» **TASK**
Please report each line in the material below that includes "badge".

» **INPUT DATA**
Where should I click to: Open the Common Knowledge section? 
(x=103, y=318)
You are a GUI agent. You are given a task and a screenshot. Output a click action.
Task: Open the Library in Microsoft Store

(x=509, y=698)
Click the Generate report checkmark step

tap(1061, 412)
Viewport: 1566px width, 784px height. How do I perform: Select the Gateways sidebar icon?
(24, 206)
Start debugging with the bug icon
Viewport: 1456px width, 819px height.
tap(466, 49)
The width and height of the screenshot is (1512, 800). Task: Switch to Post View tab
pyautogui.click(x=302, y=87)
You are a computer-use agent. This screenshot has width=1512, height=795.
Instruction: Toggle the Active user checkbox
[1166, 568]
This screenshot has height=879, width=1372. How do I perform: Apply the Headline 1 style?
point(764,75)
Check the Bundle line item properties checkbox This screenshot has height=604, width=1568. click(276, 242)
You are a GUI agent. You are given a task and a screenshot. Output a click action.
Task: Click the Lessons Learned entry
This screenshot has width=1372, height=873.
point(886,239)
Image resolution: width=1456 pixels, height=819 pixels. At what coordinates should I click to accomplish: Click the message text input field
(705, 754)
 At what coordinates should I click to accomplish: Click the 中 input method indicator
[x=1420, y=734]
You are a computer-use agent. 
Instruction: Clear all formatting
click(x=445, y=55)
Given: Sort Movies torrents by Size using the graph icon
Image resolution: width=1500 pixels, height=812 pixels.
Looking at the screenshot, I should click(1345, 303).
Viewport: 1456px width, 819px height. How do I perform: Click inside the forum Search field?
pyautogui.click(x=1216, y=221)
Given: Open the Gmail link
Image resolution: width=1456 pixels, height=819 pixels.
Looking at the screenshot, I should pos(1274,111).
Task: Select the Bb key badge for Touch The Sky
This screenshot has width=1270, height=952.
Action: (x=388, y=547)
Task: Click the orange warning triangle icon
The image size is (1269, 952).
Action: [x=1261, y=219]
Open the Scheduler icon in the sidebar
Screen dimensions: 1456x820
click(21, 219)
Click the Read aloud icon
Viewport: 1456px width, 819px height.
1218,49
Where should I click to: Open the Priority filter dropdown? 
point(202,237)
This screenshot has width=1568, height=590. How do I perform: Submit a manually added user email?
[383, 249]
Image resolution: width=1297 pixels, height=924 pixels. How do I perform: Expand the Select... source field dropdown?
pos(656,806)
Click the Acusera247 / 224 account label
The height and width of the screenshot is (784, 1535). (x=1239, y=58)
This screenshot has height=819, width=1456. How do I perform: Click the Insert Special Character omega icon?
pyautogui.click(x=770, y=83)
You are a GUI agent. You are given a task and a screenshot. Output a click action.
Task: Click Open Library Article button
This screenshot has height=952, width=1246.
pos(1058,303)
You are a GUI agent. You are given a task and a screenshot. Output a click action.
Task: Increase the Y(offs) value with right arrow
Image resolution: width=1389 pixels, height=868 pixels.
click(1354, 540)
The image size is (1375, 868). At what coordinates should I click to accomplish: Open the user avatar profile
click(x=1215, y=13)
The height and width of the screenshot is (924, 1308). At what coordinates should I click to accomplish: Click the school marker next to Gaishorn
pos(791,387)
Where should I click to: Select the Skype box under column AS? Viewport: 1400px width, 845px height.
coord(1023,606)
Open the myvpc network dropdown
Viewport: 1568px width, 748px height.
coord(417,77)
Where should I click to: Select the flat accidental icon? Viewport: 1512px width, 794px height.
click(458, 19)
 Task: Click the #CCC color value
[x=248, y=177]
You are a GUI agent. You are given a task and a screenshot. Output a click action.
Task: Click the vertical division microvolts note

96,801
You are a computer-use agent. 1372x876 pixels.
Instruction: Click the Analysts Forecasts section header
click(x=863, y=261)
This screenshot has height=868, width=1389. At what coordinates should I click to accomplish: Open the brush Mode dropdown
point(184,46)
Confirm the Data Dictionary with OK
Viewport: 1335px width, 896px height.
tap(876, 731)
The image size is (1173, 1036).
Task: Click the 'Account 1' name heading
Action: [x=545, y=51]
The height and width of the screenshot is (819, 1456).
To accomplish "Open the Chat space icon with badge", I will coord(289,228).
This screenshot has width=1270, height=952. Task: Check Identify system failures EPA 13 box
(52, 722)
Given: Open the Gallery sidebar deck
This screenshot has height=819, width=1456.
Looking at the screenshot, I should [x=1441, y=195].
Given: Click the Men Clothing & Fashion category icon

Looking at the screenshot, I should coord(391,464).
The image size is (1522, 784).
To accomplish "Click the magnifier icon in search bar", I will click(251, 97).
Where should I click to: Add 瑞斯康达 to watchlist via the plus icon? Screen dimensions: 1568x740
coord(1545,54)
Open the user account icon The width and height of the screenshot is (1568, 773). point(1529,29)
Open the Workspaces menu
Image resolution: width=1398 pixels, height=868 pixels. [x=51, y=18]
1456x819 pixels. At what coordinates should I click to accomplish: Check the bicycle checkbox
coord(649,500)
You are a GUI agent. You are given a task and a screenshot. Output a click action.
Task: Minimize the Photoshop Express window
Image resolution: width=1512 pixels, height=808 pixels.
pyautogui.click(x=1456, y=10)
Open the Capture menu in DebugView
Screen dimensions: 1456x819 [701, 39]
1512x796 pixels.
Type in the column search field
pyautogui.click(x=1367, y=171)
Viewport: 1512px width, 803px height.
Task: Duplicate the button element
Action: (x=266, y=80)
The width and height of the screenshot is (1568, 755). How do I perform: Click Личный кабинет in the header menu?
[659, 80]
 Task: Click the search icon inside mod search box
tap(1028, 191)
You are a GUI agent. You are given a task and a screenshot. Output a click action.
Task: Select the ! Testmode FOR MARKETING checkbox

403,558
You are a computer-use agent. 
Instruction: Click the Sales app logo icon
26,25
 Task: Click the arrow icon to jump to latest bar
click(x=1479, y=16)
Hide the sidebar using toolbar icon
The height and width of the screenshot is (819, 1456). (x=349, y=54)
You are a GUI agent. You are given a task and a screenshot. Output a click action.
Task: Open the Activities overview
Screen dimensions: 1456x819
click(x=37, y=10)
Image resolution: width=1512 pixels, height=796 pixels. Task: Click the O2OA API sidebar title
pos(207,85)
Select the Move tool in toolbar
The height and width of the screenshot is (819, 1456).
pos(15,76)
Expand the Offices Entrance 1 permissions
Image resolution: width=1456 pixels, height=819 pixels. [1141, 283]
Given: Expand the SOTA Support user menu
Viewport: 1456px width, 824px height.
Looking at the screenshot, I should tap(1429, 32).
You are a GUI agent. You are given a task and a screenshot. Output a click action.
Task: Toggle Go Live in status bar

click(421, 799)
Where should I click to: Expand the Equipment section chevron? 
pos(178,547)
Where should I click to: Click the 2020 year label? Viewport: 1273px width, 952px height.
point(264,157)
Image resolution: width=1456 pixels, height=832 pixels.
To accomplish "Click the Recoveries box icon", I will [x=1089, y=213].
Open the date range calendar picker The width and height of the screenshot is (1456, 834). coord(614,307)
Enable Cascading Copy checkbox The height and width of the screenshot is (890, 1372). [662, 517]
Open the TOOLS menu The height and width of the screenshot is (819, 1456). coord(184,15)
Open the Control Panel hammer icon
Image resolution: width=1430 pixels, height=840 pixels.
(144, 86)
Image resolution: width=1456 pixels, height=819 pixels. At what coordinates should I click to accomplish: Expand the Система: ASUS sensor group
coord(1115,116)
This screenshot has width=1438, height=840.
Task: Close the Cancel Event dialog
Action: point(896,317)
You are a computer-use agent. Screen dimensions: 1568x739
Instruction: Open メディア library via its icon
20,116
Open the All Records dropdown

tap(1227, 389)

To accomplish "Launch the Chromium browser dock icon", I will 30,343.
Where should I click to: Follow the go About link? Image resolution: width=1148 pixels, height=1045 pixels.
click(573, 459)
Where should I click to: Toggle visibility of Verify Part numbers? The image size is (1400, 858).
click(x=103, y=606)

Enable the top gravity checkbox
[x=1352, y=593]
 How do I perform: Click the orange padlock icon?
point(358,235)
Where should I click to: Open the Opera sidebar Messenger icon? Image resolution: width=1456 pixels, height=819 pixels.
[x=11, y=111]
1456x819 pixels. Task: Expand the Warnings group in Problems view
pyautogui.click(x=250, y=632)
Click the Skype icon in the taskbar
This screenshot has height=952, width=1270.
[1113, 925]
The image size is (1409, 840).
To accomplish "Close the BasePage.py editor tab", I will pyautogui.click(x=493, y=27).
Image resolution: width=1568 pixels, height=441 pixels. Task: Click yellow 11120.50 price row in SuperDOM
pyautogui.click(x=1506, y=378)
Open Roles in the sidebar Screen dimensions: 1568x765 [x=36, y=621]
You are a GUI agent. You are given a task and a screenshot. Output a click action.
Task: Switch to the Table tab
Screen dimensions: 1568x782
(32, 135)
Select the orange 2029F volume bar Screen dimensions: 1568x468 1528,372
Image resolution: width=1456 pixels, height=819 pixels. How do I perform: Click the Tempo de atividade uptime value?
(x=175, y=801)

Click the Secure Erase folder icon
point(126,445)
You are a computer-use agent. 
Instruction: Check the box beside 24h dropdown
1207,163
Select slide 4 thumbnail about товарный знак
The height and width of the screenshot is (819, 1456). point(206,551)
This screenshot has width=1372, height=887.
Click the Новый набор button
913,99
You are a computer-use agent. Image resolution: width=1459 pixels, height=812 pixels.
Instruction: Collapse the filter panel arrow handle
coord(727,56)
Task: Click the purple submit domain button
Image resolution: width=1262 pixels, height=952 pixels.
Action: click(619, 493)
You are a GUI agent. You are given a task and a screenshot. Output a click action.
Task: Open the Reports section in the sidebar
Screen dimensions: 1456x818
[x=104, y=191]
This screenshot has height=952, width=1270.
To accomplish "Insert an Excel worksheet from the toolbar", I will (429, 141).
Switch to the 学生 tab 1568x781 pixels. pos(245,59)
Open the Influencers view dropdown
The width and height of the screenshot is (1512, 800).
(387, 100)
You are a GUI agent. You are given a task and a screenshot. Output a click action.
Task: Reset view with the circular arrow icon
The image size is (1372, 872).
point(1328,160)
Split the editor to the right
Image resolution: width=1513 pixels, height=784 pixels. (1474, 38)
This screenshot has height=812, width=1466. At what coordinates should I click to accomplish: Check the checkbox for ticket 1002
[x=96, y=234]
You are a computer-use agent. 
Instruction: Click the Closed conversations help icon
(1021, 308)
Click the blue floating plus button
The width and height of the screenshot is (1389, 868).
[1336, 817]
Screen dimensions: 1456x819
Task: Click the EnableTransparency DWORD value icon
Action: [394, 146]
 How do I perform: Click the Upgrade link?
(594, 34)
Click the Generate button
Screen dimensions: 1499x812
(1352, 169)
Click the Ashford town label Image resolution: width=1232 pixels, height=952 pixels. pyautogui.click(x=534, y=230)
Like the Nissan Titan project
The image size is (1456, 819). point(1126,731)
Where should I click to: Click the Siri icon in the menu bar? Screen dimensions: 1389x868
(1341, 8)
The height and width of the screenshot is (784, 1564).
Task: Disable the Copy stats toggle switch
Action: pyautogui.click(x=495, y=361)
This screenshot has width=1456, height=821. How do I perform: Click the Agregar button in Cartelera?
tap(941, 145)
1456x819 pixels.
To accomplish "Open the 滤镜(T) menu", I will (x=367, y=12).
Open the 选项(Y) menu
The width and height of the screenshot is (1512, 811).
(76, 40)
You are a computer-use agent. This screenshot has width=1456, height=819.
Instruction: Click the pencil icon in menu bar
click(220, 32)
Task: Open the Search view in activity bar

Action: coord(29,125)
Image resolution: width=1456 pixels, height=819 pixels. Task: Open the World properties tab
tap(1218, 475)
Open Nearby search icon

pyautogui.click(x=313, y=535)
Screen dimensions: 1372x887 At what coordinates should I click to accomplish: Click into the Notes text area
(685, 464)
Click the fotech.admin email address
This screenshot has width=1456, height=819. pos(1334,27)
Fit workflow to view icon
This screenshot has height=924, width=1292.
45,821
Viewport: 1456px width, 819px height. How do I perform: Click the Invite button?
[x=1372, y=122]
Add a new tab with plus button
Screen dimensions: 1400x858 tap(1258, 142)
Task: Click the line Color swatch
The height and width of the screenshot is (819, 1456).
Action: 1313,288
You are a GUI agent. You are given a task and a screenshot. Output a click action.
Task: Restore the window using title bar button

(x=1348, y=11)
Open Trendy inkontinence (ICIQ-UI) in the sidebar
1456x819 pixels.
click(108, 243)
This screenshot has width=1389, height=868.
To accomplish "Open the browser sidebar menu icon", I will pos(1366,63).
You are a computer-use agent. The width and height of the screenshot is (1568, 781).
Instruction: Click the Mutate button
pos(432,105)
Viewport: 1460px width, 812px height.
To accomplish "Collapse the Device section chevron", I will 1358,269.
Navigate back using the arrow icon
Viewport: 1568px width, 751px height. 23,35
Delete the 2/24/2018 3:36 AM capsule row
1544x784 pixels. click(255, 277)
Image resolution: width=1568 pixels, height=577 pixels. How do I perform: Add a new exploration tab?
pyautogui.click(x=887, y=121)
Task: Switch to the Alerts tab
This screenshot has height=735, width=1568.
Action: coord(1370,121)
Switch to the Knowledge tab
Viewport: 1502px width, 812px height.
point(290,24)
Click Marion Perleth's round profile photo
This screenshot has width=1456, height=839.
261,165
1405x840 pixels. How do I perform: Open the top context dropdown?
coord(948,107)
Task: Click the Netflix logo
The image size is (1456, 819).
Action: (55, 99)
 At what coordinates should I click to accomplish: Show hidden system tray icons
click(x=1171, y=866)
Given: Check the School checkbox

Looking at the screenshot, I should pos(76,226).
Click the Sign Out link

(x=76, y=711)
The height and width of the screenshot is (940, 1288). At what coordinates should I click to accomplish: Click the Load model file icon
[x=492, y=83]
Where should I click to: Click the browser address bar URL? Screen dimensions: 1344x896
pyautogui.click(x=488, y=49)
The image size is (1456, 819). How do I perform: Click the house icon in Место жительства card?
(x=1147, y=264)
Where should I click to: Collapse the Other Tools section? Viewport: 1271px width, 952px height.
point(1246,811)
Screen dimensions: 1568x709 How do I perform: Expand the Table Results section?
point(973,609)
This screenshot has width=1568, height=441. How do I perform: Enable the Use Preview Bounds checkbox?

» **ANSWER TO THE EXERCISE**
Task: Select the Bb key badge for Touch The Sky
To accomplish "Open the Chat space icon with badge", I will coord(289,228).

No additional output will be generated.